The output file should look something like this :
The first column represents the date and time the data was logged. The second column is the load cell's output data connected to the input port 0. The third column is the load cell's output data connected to the input port 1. The fourth column is the load cell's output data connected to the input port 2. The fifth column is the load cell's output data connected to the input port 3. You can select all the text in the output file and copy it to a new spreadsheet (Google Sheets shown):
In this example, as we connected only one load cell on the sensor input port 1, we only kept the data output related to this sensor port which is the third column in the output file. Should you be comfortable with spreadsheets, you are now free to manipulate the data as needed. For those who might be new to spreadsheets, we have included a step by step guide using the freely available Google Sheets App as the spreadsheet software: To have a nice graph plotted over time, you may want to convert the first column (Date) to a time based column with a unit like seconds for example. To do this, select the entire date column and press Delete. In the first raw of the time column (A1), you can write Time (s). The second, would be 0 (when logging has started). In the third raw, you can enter "=A2+0.05" (A2 is the previous raw, 0.05 is the logging rate we chose for this example). Then, you can drag down the small blue box in the right corner of the A2 cell until the last sensor value output. Take a look at this link for more information about the Google Sheet Autofill function. Next step is to convert the load cell output from a rated output value in mV/V to a weight unit (like grams, kilograms, pounds, etc.) by a linear interpolation. To do this, you can put a known load on the load cell and log the sensor value in a separate new file. This sensor value (we will call it X1) will represent the weight of the load used on the load cell (that we call Y1). For example, we used a 100 grams load on our load cell in this example, the sensor value logged when a 100 grams load was attached to the load cell was approximately 1. Based on this information, you can create a new column named Calibrated Weight Value (Grams) with this equation "=B2*100" within the second cell of this column. B2 is the corresponding sensor value in the second column and 100 is the slope calculated from the linear interpolation. If we assume that with no load attached on the load cell, the sensor value outputs 0, the slope can be calculated using this formula :
Slope = Y1 / X1
In our example, the known load used on the load cell (Y1) was 100 grams and the sensor value we have for this load (X1) is about 1. Our calculated slope would be 100/1 = 100.
Repeat the same procedure with the time column, and drag the small blue box (in the right corner C2 cell) down until the last sensor value output.
Now you have load values (with a weight unit) that corresponds to time (with a time unit).

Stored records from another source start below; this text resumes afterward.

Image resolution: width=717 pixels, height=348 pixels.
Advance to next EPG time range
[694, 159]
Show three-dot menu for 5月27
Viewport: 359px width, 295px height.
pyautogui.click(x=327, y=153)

To plot the graph, press Ctrl and select the time column (A in this example) and weight column (C in this example). Then, click Insert Insert > Chart.
In the Chart Editor, you can select the type of the graph. In this example, we chose Line Chart. Then, check Use column A as labels. By clicking Customization, You can enter or modify the information for the graph as the title, axis names, fonts, gridlines, etc.
Click Insert, and voila, you have your weight measurement graph.